I have 1 spring balance with me(k1). I suspend 10 kg. It shows 10kg.
So far so gud. No big Deal.
Now i suspend this arrangement to another spring(k2). Now both show 5kg.
Q. Why is this so. Y dont they give anyreading totalling to 10. y only 5 and 5.
Q. Why does it not happen that spring1(k1) show 10kg. and the other spring show (10+weight of spring1)
as if we draw fbd of 2nd spring it has 10kg weight and spring 1 below it.
i hope u got what im trying to ask
2006-06-16 07:35:26 · 2 answers · asked by Sean 3 in Science & Mathematics ➔ Physics
OK SORRY. MY QUESTION IS WRONG. THE FIRST ANSWER IS CORRECT. NO MORE REPLIES PLEASE.
2006-06-16 07:43:14 · update #1
If whole arrangement (k1 + 1st spring) is suspended by 2nd spring, you WILL get 10+weight of spring 1, like you said.
2006-06-16 07:38:55 · answer #1 · answered by David J 2 · 3⤊ 0⤋
I assume both springs have the same spring constant and are the same length. Actually from your description, the results tend to support that.

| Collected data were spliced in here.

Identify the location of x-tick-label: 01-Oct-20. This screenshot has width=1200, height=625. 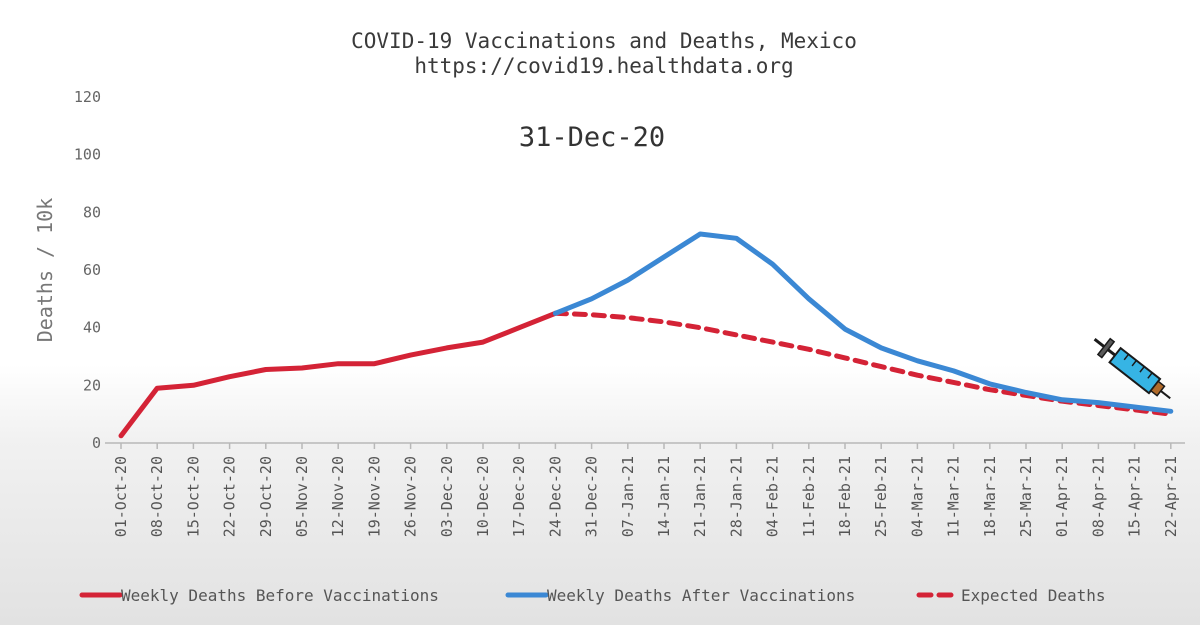
(121, 496).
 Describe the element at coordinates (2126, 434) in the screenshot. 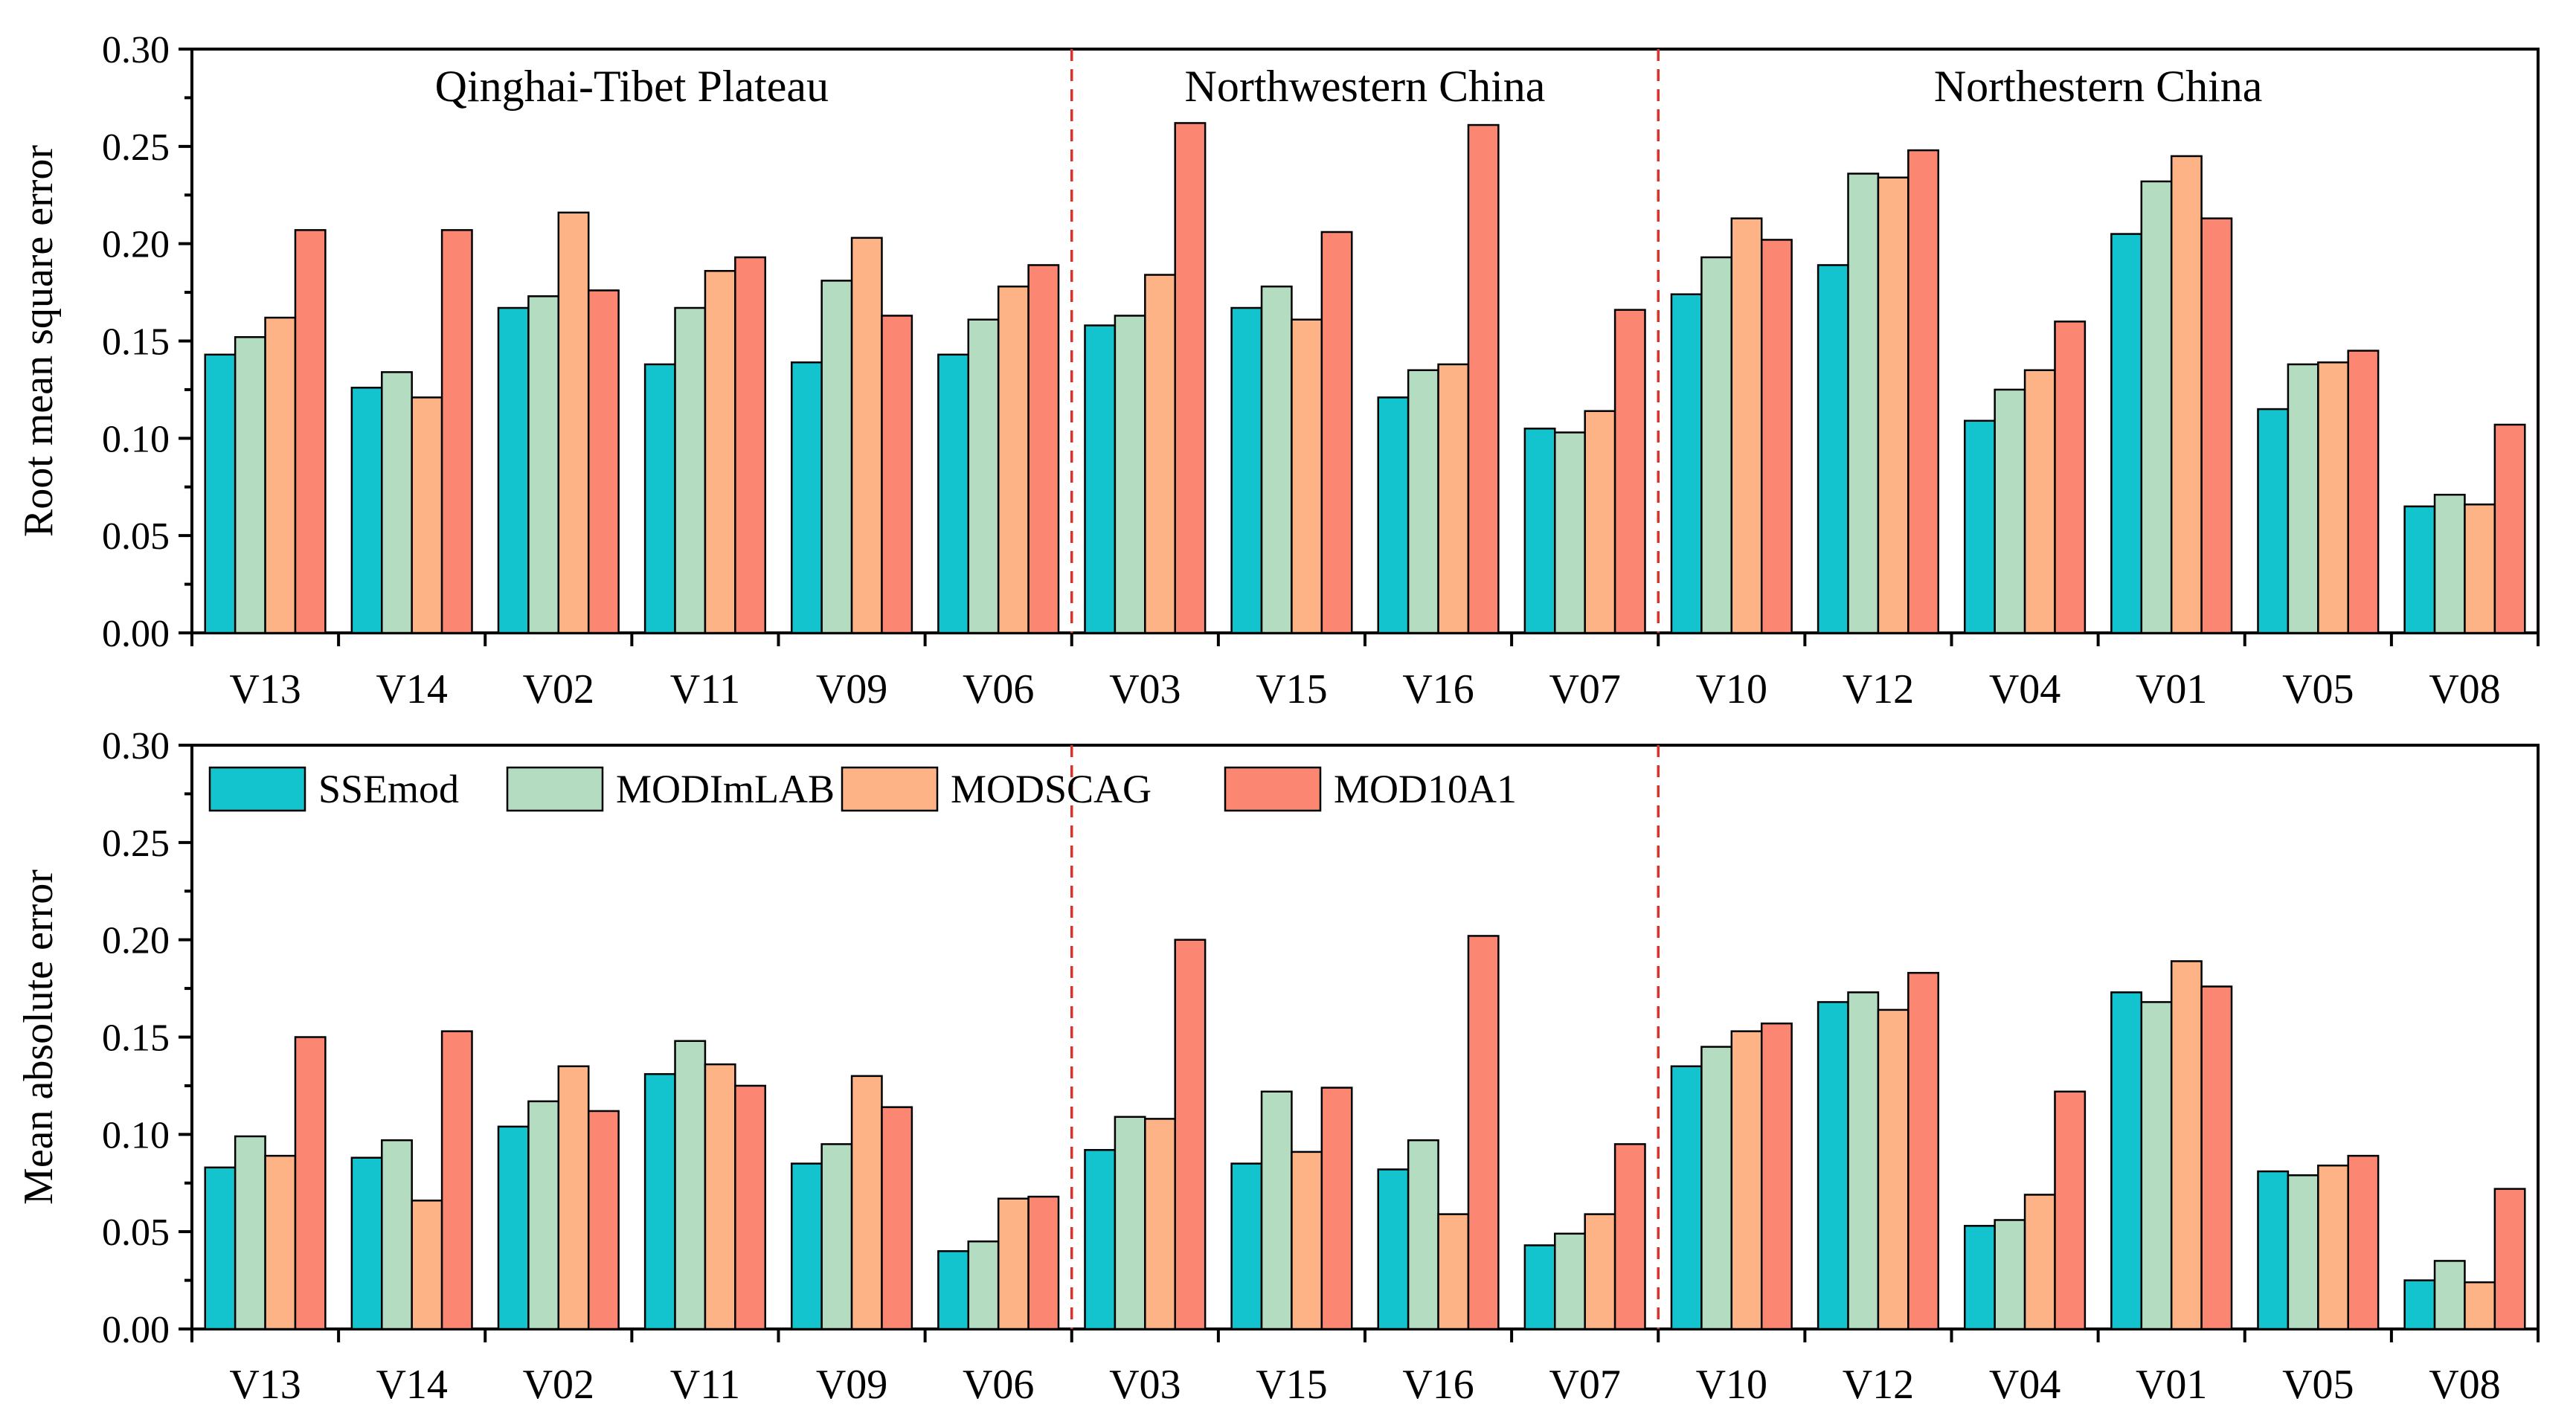

I see `bar-ssemod-v01` at that location.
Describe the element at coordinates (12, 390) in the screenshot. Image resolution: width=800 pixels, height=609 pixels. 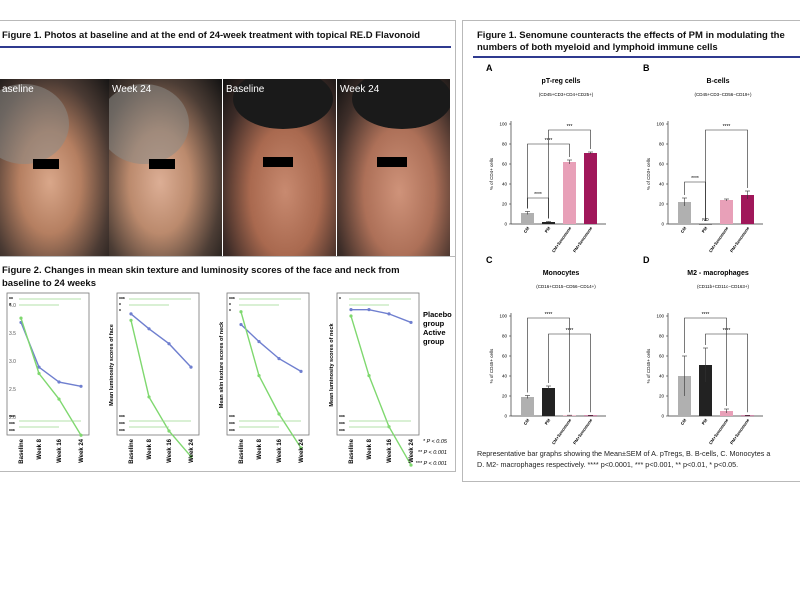
I see `y-tick-label: 2.5` at that location.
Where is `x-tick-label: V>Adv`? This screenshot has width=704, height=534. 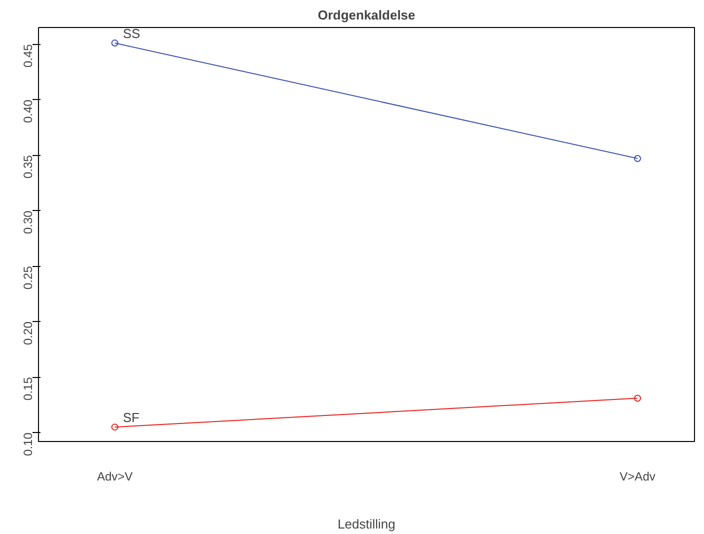
x-tick-label: V>Adv is located at coordinates (638, 477).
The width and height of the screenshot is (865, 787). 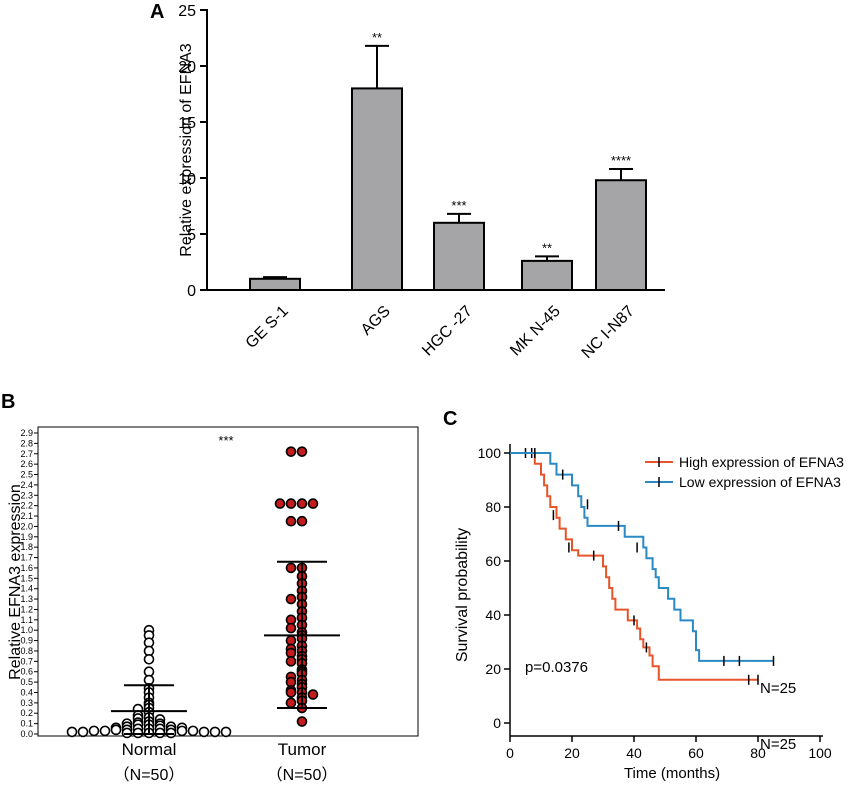 I want to click on significance-label: ***, so click(x=458, y=206).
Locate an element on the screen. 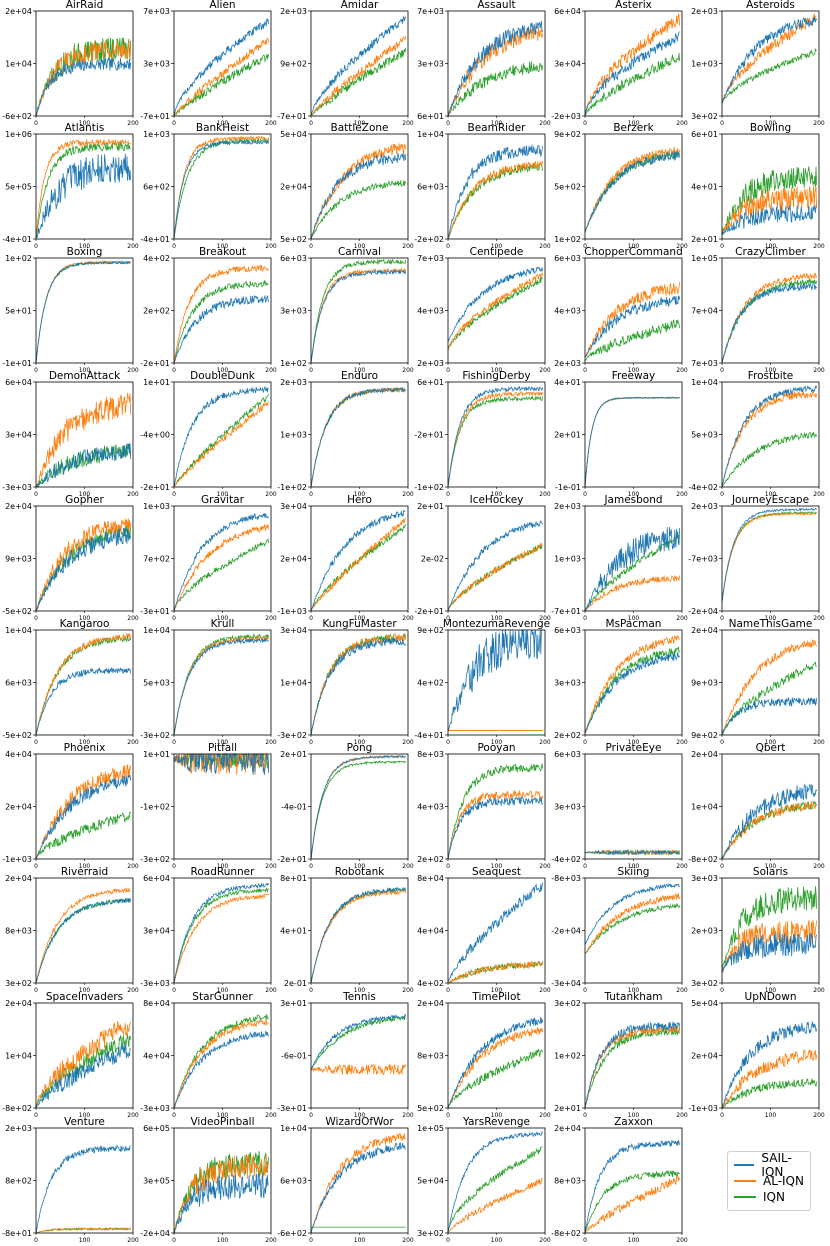  y-tick-label: 1e+04 is located at coordinates (294, 1128).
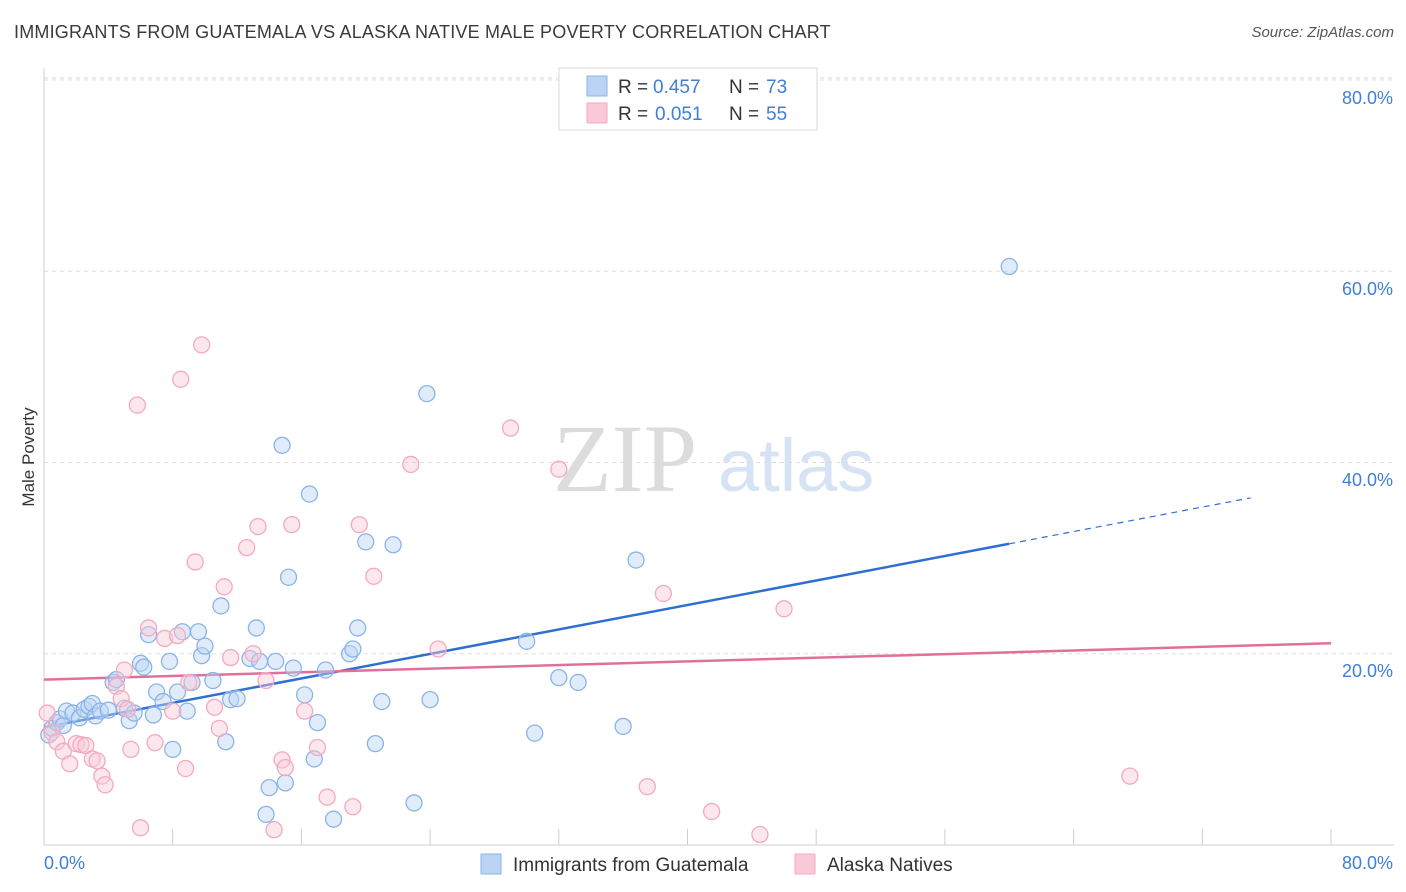  Describe the element at coordinates (744, 114) in the screenshot. I see `legend-n-label: N =` at that location.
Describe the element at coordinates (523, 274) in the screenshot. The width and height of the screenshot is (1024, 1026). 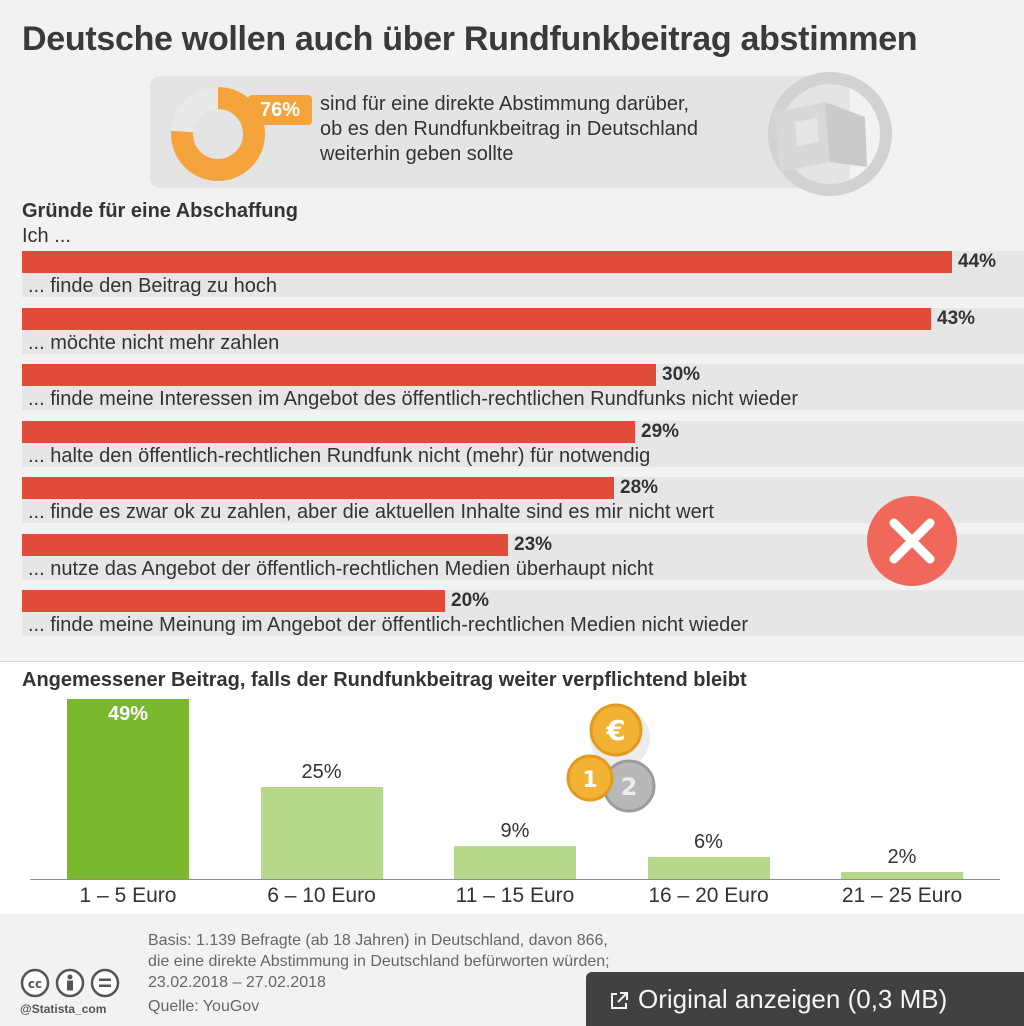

Do a thought experiment. Suppose you had a single spring of K=K1=K2 that was the total length S1 + S2. You now hang the 10kg mass and the spring elongates (Delta L = Weight / K). It isn't just the end of the spring that elongates, but the spring elongates equally everywhere along its length. Suppose you had measured how much the single long spring had elongated at its mid-span. It would have elongated one-half of the total elongation, DeltaL / 2. For the spring with K that elongates DeltL/2, the result would read only 5kg AT THAT POINT. Hooking the 2 springs in series is the same as using a single equivalent spring.
For an axial loaded structure, Delta = F*L/A*E. The effective spring rate is K = F/Delta = A*E/L. For A and E the same, the spring rate is inversely proportional to its length. Halve the length of the structure and the spring rate doubles (it gets stiffer).
2006-06-16 14:54:29 · answer #2 · answered by Anonymous · 0⤊ 0⤋